● Data for processing:
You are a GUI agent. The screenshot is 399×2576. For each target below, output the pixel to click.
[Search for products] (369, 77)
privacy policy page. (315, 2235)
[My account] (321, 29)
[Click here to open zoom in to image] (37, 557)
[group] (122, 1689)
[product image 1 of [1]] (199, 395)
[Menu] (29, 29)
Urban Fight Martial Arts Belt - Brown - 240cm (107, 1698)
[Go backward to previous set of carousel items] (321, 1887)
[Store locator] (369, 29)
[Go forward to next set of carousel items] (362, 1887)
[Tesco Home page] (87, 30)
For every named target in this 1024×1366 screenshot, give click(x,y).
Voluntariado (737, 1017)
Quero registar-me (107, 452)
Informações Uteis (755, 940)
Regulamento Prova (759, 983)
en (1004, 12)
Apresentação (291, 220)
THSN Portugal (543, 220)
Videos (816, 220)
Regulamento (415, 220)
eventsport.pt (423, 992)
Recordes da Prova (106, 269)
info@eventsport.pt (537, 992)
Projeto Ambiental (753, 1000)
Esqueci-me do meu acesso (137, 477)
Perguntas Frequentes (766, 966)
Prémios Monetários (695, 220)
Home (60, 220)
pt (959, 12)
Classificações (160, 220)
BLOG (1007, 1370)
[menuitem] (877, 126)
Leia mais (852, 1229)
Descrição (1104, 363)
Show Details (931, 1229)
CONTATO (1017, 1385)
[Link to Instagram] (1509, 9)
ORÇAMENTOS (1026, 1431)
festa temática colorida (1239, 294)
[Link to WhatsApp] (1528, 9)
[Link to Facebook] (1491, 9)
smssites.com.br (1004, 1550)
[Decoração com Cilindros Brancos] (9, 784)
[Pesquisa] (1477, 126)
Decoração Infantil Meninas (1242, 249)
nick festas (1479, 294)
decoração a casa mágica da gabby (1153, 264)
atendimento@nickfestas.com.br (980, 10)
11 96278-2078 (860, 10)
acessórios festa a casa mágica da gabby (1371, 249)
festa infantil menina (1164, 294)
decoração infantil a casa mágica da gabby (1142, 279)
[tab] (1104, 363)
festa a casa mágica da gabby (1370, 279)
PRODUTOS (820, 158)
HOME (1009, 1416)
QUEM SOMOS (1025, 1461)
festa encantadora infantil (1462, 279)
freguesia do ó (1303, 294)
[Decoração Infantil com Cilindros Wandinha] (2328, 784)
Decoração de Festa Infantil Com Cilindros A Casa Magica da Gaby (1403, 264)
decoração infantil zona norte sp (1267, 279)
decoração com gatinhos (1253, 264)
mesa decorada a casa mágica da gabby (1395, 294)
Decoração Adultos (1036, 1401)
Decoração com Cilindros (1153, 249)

● Requirement:
Retype exactly the lines from the start of the entries through the one with "ORÇAMENTOS (1026, 1431)"; include both ends.

● Problem solution:
You are a GUI agent. The screenshot is 399×2576. For each target below, output the pixel to click.
[Search for products] (369, 77)
privacy policy page. (315, 2235)
[My account] (321, 29)
[Click here to open zoom in to image] (37, 557)
[group] (122, 1689)
[product image 1 of [1]] (199, 395)
[Menu] (29, 29)
Urban Fight Martial Arts Belt - Brown - 240cm (107, 1698)
[Go backward to previous set of carousel items] (321, 1887)
[Store locator] (369, 29)
[Go forward to next set of carousel items] (362, 1887)
[Tesco Home page] (87, 30)
For every named target in this 1024×1366 screenshot, give click(x,y).
Voluntariado (737, 1017)
Quero registar-me (107, 452)
Informações Uteis (755, 940)
Regulamento Prova (759, 983)
en (1004, 12)
Apresentação (291, 220)
THSN Portugal (543, 220)
Videos (816, 220)
Regulamento (415, 220)
eventsport.pt (423, 992)
Recordes da Prova (106, 269)
info@eventsport.pt (537, 992)
Projeto Ambiental (753, 1000)
Esqueci-me do meu acesso (137, 477)
Perguntas Frequentes (766, 966)
Prémios Monetários (695, 220)
Home (60, 220)
pt (959, 12)
Classificações (160, 220)
BLOG (1007, 1370)
[menuitem] (877, 126)
Leia mais (852, 1229)
Descrição (1104, 363)
Show Details (931, 1229)
CONTATO (1017, 1385)
[Link to Instagram] (1509, 9)
ORÇAMENTOS (1026, 1431)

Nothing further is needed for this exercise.